■ What you should do:
Pull out every line of the items that contains the word "feedback", and copy each one.

■ Data listing:
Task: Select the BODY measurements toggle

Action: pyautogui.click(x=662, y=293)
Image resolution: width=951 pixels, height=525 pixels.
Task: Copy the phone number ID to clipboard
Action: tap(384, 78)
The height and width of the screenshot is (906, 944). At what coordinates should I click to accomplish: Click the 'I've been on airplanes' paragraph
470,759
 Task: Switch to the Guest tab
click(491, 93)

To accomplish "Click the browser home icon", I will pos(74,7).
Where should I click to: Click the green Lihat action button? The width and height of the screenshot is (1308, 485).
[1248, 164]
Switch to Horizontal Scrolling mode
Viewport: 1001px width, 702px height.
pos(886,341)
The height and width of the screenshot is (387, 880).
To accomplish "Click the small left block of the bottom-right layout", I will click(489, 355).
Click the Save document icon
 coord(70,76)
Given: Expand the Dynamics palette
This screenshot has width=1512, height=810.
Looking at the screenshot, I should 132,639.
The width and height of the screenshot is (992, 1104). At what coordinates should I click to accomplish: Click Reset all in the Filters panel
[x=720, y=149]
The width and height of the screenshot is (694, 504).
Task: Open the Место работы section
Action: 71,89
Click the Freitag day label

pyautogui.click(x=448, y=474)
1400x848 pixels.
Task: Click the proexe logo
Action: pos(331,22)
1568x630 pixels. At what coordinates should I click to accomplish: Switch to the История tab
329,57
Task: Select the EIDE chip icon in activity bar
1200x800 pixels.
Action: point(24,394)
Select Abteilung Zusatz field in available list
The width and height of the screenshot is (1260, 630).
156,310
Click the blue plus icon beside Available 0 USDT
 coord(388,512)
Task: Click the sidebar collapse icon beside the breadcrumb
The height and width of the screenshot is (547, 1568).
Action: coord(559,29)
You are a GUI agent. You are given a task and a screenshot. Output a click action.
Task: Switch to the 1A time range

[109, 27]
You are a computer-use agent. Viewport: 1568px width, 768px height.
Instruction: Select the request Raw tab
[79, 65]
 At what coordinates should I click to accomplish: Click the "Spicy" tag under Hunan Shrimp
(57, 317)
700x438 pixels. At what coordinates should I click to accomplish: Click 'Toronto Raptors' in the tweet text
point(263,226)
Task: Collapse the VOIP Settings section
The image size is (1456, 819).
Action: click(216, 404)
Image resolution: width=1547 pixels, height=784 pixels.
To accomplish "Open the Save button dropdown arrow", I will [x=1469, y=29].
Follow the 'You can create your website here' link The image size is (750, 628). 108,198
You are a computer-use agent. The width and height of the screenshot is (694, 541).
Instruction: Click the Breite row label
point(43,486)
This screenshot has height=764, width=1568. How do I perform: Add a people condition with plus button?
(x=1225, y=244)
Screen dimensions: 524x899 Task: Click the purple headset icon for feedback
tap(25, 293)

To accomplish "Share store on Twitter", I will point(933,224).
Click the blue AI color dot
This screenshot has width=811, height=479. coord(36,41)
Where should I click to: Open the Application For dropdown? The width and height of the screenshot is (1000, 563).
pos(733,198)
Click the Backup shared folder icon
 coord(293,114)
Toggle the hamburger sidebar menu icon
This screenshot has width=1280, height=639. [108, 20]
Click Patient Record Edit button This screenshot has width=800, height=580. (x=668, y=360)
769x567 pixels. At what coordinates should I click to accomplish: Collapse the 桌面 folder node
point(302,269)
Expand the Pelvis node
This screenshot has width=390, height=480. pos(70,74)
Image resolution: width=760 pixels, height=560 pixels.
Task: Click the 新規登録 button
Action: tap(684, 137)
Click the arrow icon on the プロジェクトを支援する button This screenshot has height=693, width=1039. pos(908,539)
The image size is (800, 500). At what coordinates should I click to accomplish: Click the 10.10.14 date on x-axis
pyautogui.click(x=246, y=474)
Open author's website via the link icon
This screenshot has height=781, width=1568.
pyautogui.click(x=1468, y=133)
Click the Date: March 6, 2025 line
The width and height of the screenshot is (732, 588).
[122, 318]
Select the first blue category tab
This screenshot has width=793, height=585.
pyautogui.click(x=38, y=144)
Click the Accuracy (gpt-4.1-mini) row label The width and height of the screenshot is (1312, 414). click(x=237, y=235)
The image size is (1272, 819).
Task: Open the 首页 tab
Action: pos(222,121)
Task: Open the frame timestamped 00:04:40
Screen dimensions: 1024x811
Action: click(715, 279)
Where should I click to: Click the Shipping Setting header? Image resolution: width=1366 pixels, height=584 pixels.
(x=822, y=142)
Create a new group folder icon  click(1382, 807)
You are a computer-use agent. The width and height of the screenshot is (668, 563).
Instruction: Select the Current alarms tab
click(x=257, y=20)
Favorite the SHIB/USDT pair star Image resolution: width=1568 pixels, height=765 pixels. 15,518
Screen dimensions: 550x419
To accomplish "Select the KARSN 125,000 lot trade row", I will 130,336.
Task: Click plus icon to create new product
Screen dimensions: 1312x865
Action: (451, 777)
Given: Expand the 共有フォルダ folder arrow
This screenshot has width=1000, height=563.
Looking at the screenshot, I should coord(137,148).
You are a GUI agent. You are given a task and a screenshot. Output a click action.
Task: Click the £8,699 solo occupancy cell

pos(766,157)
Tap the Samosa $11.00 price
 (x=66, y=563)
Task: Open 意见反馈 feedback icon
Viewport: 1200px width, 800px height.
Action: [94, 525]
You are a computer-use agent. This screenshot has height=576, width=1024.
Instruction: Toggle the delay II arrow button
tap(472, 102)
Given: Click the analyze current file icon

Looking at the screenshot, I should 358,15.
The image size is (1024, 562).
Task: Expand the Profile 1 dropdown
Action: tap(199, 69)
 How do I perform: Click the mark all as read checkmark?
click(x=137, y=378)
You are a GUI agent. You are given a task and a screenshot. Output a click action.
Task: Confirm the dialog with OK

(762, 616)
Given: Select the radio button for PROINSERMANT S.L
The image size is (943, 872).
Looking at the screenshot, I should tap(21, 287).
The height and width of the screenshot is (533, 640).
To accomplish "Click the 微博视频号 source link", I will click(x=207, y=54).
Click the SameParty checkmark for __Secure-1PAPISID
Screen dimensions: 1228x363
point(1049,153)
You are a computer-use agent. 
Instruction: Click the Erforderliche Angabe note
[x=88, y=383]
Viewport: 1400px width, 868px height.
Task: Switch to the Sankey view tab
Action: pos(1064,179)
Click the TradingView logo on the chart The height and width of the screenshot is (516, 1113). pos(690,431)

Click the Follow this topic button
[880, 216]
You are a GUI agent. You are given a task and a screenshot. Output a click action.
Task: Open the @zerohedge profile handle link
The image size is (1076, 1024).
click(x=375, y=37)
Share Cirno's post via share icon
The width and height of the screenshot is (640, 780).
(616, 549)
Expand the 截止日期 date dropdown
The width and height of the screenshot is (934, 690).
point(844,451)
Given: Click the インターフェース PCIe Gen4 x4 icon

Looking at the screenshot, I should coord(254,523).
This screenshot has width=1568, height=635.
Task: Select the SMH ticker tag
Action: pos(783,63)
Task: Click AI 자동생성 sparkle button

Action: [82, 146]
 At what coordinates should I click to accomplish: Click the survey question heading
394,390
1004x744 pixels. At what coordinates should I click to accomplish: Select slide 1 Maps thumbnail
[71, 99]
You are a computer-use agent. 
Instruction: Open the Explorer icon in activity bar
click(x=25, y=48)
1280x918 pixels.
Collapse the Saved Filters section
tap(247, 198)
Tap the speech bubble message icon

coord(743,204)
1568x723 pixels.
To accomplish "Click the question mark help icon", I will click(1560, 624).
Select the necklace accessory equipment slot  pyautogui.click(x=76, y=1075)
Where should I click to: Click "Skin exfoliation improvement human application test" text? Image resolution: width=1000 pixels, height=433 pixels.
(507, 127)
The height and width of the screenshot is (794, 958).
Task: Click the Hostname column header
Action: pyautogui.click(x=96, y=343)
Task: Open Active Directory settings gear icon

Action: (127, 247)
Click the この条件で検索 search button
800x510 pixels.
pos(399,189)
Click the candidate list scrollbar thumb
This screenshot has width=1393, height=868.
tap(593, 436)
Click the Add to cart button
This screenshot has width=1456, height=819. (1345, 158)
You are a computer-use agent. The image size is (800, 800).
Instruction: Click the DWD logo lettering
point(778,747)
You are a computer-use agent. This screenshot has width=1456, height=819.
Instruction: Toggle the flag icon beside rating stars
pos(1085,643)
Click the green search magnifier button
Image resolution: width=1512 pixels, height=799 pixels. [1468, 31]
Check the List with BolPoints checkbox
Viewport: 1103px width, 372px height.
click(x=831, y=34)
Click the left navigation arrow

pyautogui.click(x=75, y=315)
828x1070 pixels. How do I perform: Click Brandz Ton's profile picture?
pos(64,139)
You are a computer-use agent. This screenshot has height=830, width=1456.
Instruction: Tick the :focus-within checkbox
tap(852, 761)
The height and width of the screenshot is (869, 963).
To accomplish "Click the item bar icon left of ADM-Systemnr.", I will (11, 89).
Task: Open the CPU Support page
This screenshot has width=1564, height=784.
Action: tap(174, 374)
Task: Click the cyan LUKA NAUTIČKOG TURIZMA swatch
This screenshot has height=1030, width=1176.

■ Answer below:
Screen dimensions: 524x899 Task: Click the purple headset icon for feedback
Task: Open 意见反馈 feedback icon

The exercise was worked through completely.